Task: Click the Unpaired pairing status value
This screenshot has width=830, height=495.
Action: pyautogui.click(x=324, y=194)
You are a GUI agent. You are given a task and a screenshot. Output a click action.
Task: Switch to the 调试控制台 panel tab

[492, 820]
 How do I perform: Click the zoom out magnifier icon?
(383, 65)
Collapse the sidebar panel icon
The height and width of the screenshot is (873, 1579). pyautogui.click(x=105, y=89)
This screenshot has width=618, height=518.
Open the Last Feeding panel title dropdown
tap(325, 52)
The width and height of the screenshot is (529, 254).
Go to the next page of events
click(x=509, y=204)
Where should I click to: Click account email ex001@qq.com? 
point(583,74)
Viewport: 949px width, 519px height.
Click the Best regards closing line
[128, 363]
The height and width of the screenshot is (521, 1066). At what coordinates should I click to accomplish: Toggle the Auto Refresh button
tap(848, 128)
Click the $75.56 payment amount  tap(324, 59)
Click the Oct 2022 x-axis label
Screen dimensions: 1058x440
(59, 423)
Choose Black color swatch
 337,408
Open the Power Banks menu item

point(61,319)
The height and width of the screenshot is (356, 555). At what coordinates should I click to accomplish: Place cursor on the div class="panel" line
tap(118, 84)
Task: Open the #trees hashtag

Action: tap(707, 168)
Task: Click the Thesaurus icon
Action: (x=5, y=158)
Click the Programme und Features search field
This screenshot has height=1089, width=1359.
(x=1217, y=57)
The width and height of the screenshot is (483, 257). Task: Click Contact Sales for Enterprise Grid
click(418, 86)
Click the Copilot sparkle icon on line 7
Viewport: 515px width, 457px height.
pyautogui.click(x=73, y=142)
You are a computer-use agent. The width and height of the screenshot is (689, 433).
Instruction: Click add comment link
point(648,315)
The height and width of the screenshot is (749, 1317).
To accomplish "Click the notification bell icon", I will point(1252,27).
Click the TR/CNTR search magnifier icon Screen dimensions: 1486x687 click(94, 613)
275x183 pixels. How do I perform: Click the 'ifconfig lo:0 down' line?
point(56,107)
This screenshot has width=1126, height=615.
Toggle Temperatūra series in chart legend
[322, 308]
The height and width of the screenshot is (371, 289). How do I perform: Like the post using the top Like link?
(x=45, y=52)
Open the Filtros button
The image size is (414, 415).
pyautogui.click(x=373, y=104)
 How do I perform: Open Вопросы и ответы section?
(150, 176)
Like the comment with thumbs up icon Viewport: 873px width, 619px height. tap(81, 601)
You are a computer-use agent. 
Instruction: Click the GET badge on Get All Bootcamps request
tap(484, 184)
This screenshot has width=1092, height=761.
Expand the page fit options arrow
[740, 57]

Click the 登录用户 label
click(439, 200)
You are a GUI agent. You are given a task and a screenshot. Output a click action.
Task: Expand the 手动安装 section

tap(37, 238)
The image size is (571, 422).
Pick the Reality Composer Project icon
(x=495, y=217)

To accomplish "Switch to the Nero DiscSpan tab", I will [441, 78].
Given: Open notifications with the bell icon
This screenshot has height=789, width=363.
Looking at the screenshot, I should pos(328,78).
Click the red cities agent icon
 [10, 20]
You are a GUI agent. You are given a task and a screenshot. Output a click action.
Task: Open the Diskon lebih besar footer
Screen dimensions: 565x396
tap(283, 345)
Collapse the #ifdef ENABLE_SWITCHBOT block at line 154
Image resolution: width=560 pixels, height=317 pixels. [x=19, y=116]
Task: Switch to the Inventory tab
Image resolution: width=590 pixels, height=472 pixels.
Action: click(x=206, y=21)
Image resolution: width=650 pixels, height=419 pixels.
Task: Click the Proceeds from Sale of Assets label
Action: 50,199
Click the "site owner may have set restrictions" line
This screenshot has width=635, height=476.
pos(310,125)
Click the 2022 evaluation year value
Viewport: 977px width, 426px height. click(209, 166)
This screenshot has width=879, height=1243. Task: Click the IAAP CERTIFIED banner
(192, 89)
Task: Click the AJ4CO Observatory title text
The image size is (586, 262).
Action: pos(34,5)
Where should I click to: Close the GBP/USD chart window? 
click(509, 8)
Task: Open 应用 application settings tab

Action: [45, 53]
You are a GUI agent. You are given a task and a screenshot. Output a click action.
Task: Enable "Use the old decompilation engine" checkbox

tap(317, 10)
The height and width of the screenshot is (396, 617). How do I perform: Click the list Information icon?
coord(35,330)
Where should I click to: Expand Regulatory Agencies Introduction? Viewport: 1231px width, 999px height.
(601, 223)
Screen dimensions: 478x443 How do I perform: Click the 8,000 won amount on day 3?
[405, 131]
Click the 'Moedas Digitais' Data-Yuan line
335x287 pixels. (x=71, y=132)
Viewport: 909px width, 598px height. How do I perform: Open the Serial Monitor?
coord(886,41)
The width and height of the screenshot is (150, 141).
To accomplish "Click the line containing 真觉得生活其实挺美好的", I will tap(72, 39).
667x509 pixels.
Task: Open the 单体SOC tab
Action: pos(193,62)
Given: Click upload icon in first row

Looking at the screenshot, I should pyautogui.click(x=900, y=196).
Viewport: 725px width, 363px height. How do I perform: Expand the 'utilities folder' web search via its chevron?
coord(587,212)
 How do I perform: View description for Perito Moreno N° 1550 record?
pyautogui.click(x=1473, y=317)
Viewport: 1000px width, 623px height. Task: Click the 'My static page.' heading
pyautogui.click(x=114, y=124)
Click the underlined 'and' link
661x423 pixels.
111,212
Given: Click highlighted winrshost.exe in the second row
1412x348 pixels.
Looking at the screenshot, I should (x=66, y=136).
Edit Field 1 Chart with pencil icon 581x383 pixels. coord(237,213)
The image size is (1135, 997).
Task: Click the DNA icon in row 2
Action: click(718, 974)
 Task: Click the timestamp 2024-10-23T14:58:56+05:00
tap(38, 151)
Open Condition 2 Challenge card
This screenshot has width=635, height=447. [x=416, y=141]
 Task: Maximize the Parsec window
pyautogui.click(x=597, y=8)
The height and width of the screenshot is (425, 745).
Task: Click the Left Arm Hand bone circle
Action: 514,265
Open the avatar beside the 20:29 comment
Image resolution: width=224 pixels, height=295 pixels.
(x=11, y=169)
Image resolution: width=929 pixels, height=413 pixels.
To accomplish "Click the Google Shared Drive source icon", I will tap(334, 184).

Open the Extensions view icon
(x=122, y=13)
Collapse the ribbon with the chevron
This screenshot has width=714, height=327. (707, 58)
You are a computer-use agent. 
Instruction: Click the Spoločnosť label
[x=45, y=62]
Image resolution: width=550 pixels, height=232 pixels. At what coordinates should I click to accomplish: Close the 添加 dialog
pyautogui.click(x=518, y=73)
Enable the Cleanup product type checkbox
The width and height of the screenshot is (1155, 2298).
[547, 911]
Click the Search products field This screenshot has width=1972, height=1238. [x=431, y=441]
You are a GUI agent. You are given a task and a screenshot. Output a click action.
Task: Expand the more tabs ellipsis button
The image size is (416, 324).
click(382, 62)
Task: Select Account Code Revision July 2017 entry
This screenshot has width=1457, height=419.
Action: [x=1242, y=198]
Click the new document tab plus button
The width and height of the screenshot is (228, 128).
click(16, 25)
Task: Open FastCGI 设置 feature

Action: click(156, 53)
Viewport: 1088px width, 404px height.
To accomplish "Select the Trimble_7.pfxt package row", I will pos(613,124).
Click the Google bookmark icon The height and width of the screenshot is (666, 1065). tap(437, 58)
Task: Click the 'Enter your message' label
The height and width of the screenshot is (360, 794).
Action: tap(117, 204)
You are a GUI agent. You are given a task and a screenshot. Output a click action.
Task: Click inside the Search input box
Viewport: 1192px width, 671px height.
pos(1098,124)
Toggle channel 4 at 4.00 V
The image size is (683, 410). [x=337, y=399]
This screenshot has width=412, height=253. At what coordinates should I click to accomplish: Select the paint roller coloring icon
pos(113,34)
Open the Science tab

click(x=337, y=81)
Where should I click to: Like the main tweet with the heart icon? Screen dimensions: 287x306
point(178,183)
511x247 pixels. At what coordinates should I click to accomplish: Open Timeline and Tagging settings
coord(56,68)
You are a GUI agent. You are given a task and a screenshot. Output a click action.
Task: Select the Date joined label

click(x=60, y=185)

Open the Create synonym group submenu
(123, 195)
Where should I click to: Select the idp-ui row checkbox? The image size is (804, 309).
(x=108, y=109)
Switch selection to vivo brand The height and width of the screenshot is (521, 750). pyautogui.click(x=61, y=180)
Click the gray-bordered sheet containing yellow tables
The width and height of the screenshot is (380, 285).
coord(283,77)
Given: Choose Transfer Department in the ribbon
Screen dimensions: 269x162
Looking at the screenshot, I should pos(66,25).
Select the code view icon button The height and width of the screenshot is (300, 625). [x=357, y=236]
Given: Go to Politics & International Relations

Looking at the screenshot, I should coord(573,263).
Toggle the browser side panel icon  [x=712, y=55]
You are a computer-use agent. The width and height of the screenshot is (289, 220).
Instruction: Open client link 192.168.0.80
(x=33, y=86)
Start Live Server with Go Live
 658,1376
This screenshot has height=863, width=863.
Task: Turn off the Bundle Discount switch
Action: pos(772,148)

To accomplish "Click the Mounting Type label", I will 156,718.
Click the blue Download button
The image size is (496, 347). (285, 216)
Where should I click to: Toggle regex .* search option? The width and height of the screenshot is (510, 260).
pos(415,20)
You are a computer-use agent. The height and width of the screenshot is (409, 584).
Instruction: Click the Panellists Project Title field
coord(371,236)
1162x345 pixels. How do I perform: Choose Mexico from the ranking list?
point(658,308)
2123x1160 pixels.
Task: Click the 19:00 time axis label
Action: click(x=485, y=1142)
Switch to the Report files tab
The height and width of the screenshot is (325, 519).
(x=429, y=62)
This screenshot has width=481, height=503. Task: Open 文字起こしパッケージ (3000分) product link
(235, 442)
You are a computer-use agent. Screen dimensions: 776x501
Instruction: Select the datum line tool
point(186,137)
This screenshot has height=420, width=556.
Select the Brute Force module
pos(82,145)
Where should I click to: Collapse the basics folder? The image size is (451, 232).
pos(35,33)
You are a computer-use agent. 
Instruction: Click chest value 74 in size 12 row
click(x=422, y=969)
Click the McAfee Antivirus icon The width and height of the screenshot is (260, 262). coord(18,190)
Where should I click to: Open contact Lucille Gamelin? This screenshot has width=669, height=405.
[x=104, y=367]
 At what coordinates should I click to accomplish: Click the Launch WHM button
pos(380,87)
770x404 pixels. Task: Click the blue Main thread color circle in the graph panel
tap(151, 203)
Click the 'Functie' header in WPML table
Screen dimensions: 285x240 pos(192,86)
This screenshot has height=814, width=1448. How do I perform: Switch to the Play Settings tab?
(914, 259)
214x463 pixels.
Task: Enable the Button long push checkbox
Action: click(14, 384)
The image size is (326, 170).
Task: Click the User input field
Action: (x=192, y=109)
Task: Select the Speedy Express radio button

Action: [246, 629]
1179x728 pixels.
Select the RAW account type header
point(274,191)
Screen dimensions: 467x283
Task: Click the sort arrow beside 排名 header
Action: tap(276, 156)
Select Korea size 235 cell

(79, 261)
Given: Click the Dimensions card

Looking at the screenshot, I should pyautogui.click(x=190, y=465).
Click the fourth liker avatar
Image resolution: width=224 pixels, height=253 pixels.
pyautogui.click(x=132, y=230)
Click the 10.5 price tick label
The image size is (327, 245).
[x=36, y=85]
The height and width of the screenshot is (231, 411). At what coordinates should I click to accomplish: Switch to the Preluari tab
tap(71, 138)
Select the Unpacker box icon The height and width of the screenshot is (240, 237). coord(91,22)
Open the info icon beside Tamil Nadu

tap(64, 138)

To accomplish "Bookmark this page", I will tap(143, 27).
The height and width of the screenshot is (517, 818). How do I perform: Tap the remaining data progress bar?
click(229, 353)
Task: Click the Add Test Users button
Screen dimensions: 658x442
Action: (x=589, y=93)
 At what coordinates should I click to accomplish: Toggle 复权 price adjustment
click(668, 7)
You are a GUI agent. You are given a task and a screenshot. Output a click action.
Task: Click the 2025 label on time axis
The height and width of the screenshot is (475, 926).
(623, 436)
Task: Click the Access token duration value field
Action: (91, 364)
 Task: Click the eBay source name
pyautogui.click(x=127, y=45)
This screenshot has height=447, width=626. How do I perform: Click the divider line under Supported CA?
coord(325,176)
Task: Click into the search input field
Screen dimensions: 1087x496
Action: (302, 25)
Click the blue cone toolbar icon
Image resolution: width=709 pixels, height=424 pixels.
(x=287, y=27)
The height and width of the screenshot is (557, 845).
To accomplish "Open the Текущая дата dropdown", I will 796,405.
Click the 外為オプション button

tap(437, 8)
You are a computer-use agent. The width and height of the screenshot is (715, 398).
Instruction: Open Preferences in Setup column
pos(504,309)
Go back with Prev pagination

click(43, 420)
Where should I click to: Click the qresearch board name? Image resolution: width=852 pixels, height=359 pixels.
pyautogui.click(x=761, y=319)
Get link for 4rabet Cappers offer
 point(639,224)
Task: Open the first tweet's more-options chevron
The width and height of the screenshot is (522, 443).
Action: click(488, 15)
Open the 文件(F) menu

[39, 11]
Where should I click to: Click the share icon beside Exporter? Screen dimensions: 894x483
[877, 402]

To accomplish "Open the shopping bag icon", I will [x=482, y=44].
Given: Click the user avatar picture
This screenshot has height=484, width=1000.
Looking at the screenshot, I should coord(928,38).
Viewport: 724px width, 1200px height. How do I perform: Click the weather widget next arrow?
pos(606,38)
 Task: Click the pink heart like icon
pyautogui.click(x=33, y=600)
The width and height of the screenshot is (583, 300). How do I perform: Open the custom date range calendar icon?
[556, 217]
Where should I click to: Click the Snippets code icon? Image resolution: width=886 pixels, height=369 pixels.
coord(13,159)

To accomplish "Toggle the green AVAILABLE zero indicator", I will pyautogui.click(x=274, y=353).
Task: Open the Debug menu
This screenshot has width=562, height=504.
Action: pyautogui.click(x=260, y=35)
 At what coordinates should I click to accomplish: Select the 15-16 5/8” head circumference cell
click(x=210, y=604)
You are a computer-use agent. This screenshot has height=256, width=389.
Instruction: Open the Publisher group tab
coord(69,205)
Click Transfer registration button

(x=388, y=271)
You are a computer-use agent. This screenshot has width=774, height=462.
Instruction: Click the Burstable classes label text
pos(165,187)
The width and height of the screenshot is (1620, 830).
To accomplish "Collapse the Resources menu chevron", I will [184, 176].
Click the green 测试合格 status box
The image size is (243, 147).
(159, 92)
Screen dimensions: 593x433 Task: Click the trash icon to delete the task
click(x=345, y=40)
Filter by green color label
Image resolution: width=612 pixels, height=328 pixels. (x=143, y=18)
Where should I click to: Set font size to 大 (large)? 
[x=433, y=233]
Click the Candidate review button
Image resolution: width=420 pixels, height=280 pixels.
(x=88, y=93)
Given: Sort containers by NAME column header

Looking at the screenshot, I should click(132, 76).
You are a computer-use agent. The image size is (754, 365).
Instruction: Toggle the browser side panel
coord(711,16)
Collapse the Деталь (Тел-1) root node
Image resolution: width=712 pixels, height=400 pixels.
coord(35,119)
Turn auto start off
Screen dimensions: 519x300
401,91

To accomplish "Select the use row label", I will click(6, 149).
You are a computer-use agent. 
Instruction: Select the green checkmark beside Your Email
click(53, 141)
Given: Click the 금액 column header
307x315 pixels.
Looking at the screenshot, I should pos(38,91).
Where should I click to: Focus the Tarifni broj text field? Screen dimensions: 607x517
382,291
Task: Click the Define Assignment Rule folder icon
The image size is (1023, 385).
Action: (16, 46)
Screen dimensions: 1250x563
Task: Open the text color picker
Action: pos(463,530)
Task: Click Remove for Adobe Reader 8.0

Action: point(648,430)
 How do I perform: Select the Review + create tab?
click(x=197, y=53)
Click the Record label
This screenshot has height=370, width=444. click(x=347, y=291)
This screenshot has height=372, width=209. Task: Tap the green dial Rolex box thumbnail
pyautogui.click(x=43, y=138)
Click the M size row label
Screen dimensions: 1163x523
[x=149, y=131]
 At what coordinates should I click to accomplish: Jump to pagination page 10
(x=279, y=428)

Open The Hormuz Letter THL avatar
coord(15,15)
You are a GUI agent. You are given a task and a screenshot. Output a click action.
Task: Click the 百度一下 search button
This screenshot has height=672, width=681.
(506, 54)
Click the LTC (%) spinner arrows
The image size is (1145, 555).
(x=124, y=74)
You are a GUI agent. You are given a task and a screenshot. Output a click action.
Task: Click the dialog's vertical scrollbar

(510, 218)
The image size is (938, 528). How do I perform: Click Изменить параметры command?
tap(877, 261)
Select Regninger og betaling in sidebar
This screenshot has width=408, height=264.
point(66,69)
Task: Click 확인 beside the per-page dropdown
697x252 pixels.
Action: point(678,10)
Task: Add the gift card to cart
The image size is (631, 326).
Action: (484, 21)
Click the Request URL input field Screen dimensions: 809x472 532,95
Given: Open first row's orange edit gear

--------------------

◆ ASSIGNMENT ◆
Where the string "status" occurs in a line of the material above, copy the whole line.

◆ SOLUTION FOR THIS EXERCISE ◆
Task: Click the Unpaired pairing status value
Click the green 测试合格 status box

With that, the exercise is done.